Item position entries:
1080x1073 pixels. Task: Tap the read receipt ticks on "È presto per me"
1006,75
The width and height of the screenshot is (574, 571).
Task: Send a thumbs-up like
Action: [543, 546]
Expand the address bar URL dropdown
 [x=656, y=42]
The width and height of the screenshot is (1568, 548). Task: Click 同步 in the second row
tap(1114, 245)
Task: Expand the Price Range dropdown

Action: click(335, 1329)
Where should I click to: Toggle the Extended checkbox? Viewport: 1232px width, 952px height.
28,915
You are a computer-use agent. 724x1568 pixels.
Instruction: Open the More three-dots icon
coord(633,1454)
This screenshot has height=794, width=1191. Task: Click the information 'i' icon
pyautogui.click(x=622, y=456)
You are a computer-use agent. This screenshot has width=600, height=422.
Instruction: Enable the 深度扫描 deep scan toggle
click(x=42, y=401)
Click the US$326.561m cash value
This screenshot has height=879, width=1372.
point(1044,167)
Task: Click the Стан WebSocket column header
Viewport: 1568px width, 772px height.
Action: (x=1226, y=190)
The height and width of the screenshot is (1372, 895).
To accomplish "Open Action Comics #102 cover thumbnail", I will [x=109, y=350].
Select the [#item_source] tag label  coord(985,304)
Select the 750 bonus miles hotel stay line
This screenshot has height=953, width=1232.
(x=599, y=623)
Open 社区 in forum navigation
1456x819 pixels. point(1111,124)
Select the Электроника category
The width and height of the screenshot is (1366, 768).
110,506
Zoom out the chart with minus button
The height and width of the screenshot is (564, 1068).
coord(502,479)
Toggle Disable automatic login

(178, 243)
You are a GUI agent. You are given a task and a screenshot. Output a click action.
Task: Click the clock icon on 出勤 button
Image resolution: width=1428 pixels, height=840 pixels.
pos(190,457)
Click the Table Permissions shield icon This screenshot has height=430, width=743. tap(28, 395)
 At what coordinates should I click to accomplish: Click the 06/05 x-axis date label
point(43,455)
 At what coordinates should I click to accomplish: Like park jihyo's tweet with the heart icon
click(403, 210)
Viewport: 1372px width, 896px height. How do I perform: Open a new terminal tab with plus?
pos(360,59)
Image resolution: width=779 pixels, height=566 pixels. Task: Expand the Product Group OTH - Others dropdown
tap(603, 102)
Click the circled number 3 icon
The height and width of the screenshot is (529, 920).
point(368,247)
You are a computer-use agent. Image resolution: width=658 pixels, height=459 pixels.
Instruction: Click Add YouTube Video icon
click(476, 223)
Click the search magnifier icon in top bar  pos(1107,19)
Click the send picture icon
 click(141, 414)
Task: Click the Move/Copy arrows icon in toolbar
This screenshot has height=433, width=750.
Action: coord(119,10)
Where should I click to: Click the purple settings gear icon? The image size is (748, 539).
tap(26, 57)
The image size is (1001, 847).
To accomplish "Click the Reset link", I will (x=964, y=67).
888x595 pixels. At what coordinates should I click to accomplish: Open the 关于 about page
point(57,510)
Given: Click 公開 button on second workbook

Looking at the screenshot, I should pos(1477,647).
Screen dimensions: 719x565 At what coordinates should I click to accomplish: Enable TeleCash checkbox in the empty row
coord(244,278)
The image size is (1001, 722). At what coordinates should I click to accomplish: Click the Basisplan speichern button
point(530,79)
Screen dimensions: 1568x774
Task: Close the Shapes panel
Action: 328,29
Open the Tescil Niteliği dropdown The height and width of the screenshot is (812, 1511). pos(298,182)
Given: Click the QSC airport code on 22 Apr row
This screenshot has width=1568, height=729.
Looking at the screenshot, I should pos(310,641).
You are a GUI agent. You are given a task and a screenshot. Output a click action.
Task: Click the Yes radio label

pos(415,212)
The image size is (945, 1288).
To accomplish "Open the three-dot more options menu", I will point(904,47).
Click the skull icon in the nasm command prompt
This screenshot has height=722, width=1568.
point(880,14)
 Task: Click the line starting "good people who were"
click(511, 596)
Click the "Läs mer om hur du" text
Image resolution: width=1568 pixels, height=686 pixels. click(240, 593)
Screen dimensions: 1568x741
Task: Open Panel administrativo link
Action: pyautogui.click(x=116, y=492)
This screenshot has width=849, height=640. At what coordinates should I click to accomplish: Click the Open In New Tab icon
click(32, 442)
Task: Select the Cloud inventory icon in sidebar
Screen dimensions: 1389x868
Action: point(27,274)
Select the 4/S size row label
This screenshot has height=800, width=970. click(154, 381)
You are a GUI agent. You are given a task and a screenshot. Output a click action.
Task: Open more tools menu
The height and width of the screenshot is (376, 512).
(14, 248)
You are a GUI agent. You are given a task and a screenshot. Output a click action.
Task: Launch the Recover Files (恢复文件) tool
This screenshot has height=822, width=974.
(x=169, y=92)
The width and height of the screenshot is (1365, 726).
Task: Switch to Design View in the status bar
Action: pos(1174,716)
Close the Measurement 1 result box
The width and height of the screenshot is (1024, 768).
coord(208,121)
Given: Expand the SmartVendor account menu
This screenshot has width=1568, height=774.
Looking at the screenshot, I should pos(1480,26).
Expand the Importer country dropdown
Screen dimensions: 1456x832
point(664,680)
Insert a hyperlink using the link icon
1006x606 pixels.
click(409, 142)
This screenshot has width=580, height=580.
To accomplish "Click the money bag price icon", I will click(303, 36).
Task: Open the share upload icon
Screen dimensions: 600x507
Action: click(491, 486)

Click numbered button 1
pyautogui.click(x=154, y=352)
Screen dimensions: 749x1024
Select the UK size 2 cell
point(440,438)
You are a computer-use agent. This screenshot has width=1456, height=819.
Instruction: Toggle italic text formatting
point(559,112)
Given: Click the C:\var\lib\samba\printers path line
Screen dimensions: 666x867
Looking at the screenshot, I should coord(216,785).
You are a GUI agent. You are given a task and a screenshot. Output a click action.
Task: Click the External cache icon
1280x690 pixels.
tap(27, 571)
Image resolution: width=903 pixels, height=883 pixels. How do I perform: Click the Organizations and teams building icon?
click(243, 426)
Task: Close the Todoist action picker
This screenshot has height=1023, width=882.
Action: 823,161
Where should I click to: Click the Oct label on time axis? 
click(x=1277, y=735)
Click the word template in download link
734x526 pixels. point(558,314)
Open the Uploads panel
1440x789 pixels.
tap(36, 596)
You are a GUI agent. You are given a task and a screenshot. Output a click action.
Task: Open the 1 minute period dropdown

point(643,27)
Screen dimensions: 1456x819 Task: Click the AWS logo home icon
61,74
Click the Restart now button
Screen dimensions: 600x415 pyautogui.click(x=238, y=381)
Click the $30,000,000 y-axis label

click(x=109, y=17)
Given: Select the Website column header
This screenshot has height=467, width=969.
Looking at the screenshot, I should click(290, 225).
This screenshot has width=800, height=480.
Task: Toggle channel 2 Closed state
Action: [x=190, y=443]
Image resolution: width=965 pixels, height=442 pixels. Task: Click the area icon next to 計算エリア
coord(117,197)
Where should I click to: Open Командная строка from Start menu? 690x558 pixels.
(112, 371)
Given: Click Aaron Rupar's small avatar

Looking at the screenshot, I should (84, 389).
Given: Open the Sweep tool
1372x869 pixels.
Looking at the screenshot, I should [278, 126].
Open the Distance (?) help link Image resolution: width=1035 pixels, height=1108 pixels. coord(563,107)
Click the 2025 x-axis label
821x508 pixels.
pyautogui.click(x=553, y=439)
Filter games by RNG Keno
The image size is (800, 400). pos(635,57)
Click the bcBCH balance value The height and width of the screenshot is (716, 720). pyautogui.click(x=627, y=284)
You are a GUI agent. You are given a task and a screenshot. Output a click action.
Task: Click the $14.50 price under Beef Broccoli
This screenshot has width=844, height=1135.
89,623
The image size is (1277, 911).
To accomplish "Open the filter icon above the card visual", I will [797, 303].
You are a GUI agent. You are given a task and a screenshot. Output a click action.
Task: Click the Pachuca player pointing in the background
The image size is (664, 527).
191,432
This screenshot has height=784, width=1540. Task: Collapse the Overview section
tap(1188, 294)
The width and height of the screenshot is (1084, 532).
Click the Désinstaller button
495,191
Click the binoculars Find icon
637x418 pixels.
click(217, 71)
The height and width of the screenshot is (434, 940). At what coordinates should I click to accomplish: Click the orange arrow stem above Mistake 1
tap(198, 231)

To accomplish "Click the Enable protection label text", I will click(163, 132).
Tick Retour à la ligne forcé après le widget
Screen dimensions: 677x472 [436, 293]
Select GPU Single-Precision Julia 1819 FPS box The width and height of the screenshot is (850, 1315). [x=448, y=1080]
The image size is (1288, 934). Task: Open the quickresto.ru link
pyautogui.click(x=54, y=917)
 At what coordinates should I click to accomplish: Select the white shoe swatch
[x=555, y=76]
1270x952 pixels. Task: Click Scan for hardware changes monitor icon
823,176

• What to work on
Retype the stretch of lines from the one containing "has width=1456, height=819." through the one containing "tap(36, 596)", reproducing them precisely.

• Final result
You are a computer-use agent. This screenshot has width=1456, height=819.
Instruction: Toggle italic text formatting
point(559,112)
Given: Click the C:\var\lib\samba\printers path line
Screen dimensions: 666x867
Looking at the screenshot, I should coord(216,785).
You are a GUI agent. You are given a task and a screenshot. Output a click action.
Task: Click the External cache icon
1280x690 pixels.
tap(27, 571)
Image resolution: width=903 pixels, height=883 pixels. How do I perform: Click the Organizations and teams building icon?
click(243, 426)
Task: Close the Todoist action picker
This screenshot has height=1023, width=882.
Action: 823,161
Where should I click to: Click the Oct label on time axis? 
click(x=1277, y=735)
Click the word template in download link
734x526 pixels. point(558,314)
Open the Uploads panel
1440x789 pixels.
tap(36, 596)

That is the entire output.